[Saved entries]
+===+

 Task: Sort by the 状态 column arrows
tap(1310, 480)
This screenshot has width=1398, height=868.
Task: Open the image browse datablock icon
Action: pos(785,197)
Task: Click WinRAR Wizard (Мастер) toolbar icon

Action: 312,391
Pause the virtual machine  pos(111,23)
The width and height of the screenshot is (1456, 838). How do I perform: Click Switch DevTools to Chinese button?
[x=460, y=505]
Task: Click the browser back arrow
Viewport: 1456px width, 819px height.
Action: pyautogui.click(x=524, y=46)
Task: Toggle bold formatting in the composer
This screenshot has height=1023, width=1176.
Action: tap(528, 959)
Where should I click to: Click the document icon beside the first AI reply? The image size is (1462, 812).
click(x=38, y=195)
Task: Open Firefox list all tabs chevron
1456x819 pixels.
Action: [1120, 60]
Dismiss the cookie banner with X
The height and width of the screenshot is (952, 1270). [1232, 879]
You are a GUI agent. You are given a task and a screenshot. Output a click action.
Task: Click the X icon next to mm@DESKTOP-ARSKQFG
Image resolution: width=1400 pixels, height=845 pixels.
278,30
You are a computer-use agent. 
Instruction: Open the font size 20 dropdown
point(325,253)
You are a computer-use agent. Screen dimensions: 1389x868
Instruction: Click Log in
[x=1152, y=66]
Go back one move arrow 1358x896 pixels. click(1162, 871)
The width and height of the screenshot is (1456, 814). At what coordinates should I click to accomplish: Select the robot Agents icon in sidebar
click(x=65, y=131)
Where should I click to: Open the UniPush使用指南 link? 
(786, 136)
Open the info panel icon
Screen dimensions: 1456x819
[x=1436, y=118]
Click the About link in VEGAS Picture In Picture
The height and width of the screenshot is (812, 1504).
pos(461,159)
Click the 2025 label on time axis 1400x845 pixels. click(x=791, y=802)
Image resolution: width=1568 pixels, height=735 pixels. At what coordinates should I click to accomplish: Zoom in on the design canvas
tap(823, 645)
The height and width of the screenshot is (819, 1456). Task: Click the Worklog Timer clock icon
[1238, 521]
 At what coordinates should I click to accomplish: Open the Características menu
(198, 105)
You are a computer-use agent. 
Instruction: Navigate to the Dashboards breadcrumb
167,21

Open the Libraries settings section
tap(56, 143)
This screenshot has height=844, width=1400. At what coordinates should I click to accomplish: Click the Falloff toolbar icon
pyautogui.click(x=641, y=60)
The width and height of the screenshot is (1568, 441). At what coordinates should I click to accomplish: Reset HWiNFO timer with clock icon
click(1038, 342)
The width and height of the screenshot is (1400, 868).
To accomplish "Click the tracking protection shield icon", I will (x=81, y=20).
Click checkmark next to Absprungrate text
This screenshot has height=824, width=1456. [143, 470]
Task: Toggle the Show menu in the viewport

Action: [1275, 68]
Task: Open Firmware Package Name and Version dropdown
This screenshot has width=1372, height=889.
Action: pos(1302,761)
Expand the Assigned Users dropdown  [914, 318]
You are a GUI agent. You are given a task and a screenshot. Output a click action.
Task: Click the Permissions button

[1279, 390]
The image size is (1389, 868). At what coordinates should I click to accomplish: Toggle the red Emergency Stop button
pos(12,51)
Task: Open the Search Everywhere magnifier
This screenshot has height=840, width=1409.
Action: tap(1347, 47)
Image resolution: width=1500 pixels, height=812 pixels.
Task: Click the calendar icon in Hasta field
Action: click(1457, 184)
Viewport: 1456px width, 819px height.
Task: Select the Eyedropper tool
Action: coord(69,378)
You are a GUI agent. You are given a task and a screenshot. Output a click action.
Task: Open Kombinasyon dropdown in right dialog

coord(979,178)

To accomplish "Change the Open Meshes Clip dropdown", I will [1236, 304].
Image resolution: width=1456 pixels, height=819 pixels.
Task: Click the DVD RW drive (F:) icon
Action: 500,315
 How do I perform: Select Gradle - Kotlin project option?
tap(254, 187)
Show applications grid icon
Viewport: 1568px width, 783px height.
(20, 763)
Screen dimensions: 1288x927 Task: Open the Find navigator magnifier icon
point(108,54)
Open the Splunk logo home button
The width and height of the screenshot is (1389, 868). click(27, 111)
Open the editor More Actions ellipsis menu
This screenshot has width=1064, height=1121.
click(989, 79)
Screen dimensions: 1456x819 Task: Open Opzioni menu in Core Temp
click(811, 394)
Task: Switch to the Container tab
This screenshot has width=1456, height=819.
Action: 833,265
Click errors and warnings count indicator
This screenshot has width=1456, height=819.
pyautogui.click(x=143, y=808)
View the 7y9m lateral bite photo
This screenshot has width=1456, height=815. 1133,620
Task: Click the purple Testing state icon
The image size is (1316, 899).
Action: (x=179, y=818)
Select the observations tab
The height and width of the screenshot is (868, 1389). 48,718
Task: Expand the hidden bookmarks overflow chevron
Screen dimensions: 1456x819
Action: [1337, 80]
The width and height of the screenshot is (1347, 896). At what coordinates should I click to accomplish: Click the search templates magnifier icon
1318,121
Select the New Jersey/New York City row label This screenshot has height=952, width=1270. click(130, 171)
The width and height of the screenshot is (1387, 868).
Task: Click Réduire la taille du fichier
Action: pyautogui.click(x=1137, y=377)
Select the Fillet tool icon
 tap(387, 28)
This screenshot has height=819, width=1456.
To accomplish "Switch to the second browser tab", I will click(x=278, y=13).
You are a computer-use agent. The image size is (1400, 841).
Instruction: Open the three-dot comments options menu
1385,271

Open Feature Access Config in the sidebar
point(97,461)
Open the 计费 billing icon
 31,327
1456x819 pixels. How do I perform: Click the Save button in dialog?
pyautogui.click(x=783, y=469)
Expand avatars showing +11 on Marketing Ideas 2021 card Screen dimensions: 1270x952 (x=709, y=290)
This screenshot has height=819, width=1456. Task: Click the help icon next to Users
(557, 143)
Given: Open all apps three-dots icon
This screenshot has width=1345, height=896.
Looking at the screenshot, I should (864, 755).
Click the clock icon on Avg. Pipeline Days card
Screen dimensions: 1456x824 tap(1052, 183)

+===+

=== WORK TASK ===
Output each line of the records above exactly.

=== RESULT ===
 Task: Sort by the 状态 column arrows
tap(1310, 480)
This screenshot has width=1398, height=868.
Task: Open the image browse datablock icon
Action: pos(785,197)
Task: Click WinRAR Wizard (Мастер) toolbar icon

Action: 312,391
Pause the virtual machine  pos(111,23)
The width and height of the screenshot is (1456, 838). How do I perform: Click Switch DevTools to Chinese button?
[x=460, y=505]
Task: Click the browser back arrow
Viewport: 1456px width, 819px height.
Action: pyautogui.click(x=524, y=46)
Task: Toggle bold formatting in the composer
This screenshot has height=1023, width=1176.
Action: tap(528, 959)
Where should I click to: Click the document icon beside the first AI reply? The image size is (1462, 812).
click(x=38, y=195)
Task: Open Firefox list all tabs chevron
1456x819 pixels.
Action: [1120, 60]
Dismiss the cookie banner with X
The height and width of the screenshot is (952, 1270). [1232, 879]
You are a GUI agent. You are given a task and a screenshot. Output a click action.
Task: Click the X icon next to mm@DESKTOP-ARSKQFG
Image resolution: width=1400 pixels, height=845 pixels.
278,30
You are a computer-use agent. 
Instruction: Open the font size 20 dropdown
point(325,253)
You are a computer-use agent. Screen dimensions: 1389x868
Instruction: Click Log in
[x=1152, y=66]
Go back one move arrow 1358x896 pixels. click(1162, 871)
The width and height of the screenshot is (1456, 814). At what coordinates should I click to accomplish: Select the robot Agents icon in sidebar
click(x=65, y=131)
Where should I click to: Open the UniPush使用指南 link? 
(786, 136)
Open the info panel icon
Screen dimensions: 1456x819
[x=1436, y=118]
Click the About link in VEGAS Picture In Picture
The height and width of the screenshot is (812, 1504).
pos(461,159)
Click the 2025 label on time axis 1400x845 pixels. click(x=791, y=802)
Image resolution: width=1568 pixels, height=735 pixels. At what coordinates should I click to accomplish: Zoom in on the design canvas
tap(823, 645)
The height and width of the screenshot is (819, 1456). Task: Click the Worklog Timer clock icon
[1238, 521]
 At what coordinates should I click to accomplish: Open the Características menu
(198, 105)
You are a computer-use agent. 
Instruction: Navigate to the Dashboards breadcrumb
167,21

Open the Libraries settings section
tap(56, 143)
This screenshot has height=844, width=1400. At what coordinates should I click to accomplish: Click the Falloff toolbar icon
pyautogui.click(x=641, y=60)
The width and height of the screenshot is (1568, 441). At what coordinates should I click to accomplish: Reset HWiNFO timer with clock icon
click(1038, 342)
The width and height of the screenshot is (1400, 868).
To accomplish "Click the tracking protection shield icon", I will (x=81, y=20).
Click checkmark next to Absprungrate text
This screenshot has height=824, width=1456. [143, 470]
Task: Toggle the Show menu in the viewport

Action: [1275, 68]
Task: Open Firmware Package Name and Version dropdown
This screenshot has width=1372, height=889.
Action: pos(1302,761)
Expand the Assigned Users dropdown  [914, 318]
You are a GUI agent. You are given a task and a screenshot. Output a click action.
Task: Click the Permissions button

[1279, 390]
The image size is (1389, 868). At what coordinates should I click to accomplish: Toggle the red Emergency Stop button
pos(12,51)
Task: Open the Search Everywhere magnifier
This screenshot has height=840, width=1409.
Action: tap(1347, 47)
Image resolution: width=1500 pixels, height=812 pixels.
Task: Click the calendar icon in Hasta field
Action: click(1457, 184)
Viewport: 1456px width, 819px height.
Task: Select the Eyedropper tool
Action: coord(69,378)
You are a GUI agent. You are given a task and a screenshot. Output a click action.
Task: Open Kombinasyon dropdown in right dialog

coord(979,178)

To accomplish "Change the Open Meshes Clip dropdown", I will [1236, 304].
Image resolution: width=1456 pixels, height=819 pixels.
Task: Click the DVD RW drive (F:) icon
Action: 500,315
 How do I perform: Select Gradle - Kotlin project option?
tap(254, 187)
Show applications grid icon
Viewport: 1568px width, 783px height.
(20, 763)
Screen dimensions: 1288x927 Task: Open the Find navigator magnifier icon
point(108,54)
Open the Splunk logo home button
The width and height of the screenshot is (1389, 868). click(27, 111)
Open the editor More Actions ellipsis menu
This screenshot has width=1064, height=1121.
click(989, 79)
Screen dimensions: 1456x819 Task: Open Opzioni menu in Core Temp
click(811, 394)
Task: Switch to the Container tab
This screenshot has width=1456, height=819.
Action: 833,265
Click errors and warnings count indicator
This screenshot has width=1456, height=819.
pyautogui.click(x=143, y=808)
View the 7y9m lateral bite photo
This screenshot has width=1456, height=815. 1133,620
Task: Click the purple Testing state icon
The image size is (1316, 899).
Action: (x=179, y=818)
Select the observations tab
The height and width of the screenshot is (868, 1389). 48,718
Task: Expand the hidden bookmarks overflow chevron
Screen dimensions: 1456x819
Action: [1337, 80]
The width and height of the screenshot is (1347, 896). At what coordinates should I click to accomplish: Click the search templates magnifier icon
1318,121
Select the New Jersey/New York City row label This screenshot has height=952, width=1270. click(130, 171)
The width and height of the screenshot is (1387, 868).
Task: Click Réduire la taille du fichier
Action: pyautogui.click(x=1137, y=377)
Select the Fillet tool icon
 tap(387, 28)
This screenshot has height=819, width=1456.
To accomplish "Switch to the second browser tab", I will click(x=278, y=13).
You are a computer-use agent. The image size is (1400, 841).
Instruction: Open the three-dot comments options menu
1385,271

Open Feature Access Config in the sidebar
point(97,461)
Open the 计费 billing icon
 31,327
1456x819 pixels. How do I perform: Click the Save button in dialog?
pyautogui.click(x=783, y=469)
Expand avatars showing +11 on Marketing Ideas 2021 card Screen dimensions: 1270x952 (x=709, y=290)
This screenshot has height=819, width=1456. Task: Click the help icon next to Users
(557, 143)
Given: Open all apps three-dots icon
This screenshot has width=1345, height=896.
Looking at the screenshot, I should (864, 755).
Click the clock icon on Avg. Pipeline Days card
Screen dimensions: 1456x824 tap(1052, 183)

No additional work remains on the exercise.